Saturday, October 3, 2009

Granite's Great But...


It was about ten years ago that my dad died. His passing was nothing less than typical of a cardiac patient with many related health issues. I think it was a stroke that finally took him. That’s what they said.

The winter following his death was challenging and took a bit of time to absorb the fact that he was gone and it wouldn’t be until we are united in heaven someday that I would get another hug. Love you dad. Now I wear Skin Bracer. Maybe my kids will remember that smell too.

We buried him in a small cemetery on the north side of Urbandale, Iowa. It took many months for the headstone marker to be placed. The caretakers of the cemetery told us that they had to let the grave settle. As a matter of fact it was just a dirt pile for the longest time. No grass or anything. That kind of bugged me. It seemed disrespectful in some way, but I finally understood their rationale.

Eventually the stone was set in its proper place. Dad’s name, date of birth and date of death on one side and mom’s name and date of birth on the other. She’s yet living so the date of death is yet to be inscribed. Plus, what do you do with her new married name? I’m happy for you mom and Glenn. Viva Wisconsin!

Anyway, I was thinking about our lives and how when it’s all said and done, there is usually more said than done. Jesus told us to live our lives so that we produced fruit that lasts. That thought has haunted me today.

Not withstanding a wonderful piece of fruit like Chad Schlak, I wonder how much fruit from my dad’s life is still hanging around. By the way, Chad’s on the cusp of his second career as a missionary teacher. Now there’s some lasting fruit. Love to you Edmund, dad would be exceedingly proud.

But really, do any of us have that great of a lasting impact on very many people? In light of how many people live and have lived on this planet, most of us simply pass into eternity with little to no ripples. In just ten short years the concentric circles of my dad’s 67 have all but settled out to a glassy sea that once reflected the mark he was making while alive.

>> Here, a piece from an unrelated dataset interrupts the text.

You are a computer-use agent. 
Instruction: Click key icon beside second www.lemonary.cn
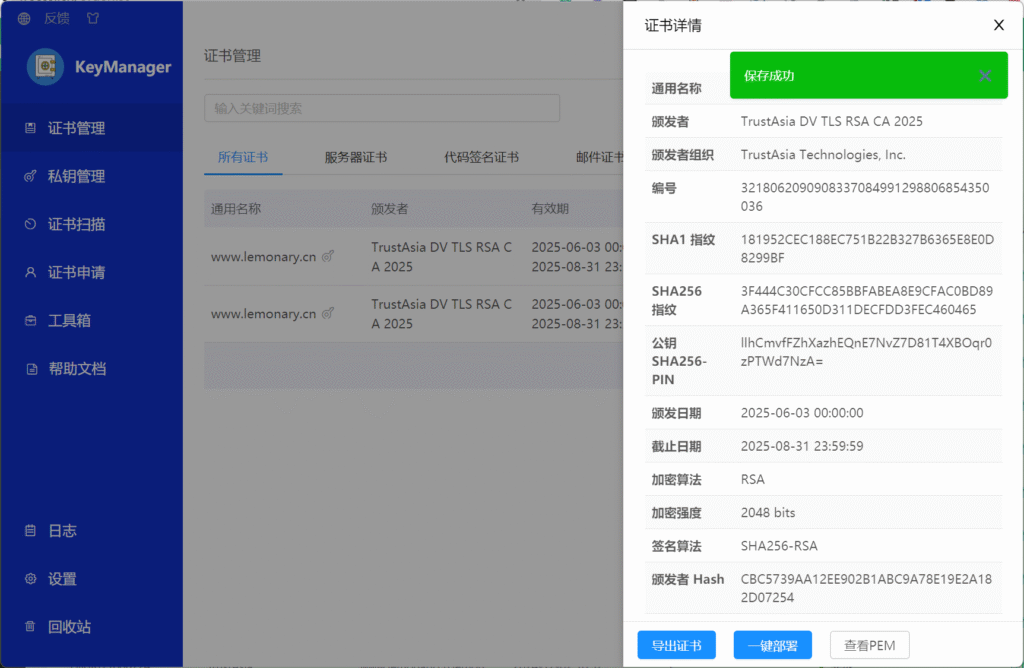(328, 313)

We use granite and stuff like that to make headstones. I guess because it’s supposed to last a long time. But you know what? If no one comes to the stone to clean it or trim the weeds around it, mildew and foliage overcome the only vestige many of us can hope for. Sorry dad, I’ve not stopped by lately.

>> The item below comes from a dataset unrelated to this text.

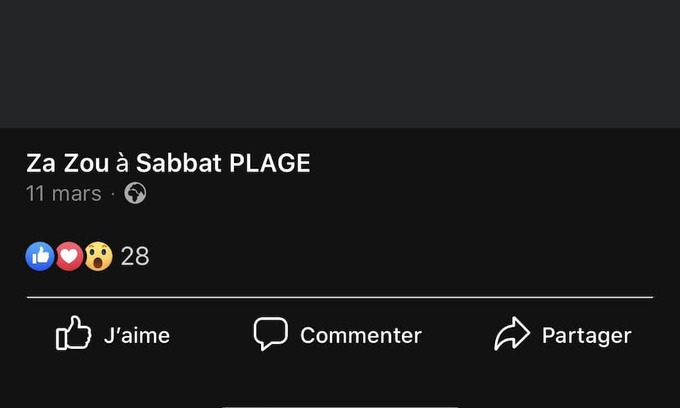Image resolution: width=680 pixels, height=408 pixels.
Task: Open the red heart reaction badge
Action: [68, 256]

My point is this: Most of us live our lives not knowing how the story will end. What will our legacy bear? Since our lives are like stories unfolding week in and week out, a question surfaces in my mind. Who’s writing your story? Will our lives be the kind of stories that must be told or read over and over, or will they just be shelved with all the other dime-store-paper-back novels or end up in the “only a nickel” box at an estate sale someday?

I ask my Father to help me write a better story. I ask Him to develop the characters that come and go in my life so that my story becomes a rich and lasting one, because mildew and foliage can’t grow on a good story. As a matter of fact, good stories have a tendency to grow into great stories. Time and poor memories tend to achieve this phenomenon. But in reality, good stories affect how we think and often how we act. Think about that for a moment.

May God help me to leave more than a chunk of granite as my legacy, because granite’s great but… a good living Life story makes far more sense to me. How’s your story coming along?

1 comment:

  1. Lisa (Gaule) Brechtel10/3/09, 7:07 PM

    Russell...this is the first time I've made it to your blog. My mom passed away 1/3/99 and so I can so relate to this reflection. Thank you for sharing it so eloquently. I often need a reminder of this sort. I remember your dad and him being teased often in church.;) He would be so proud of you!!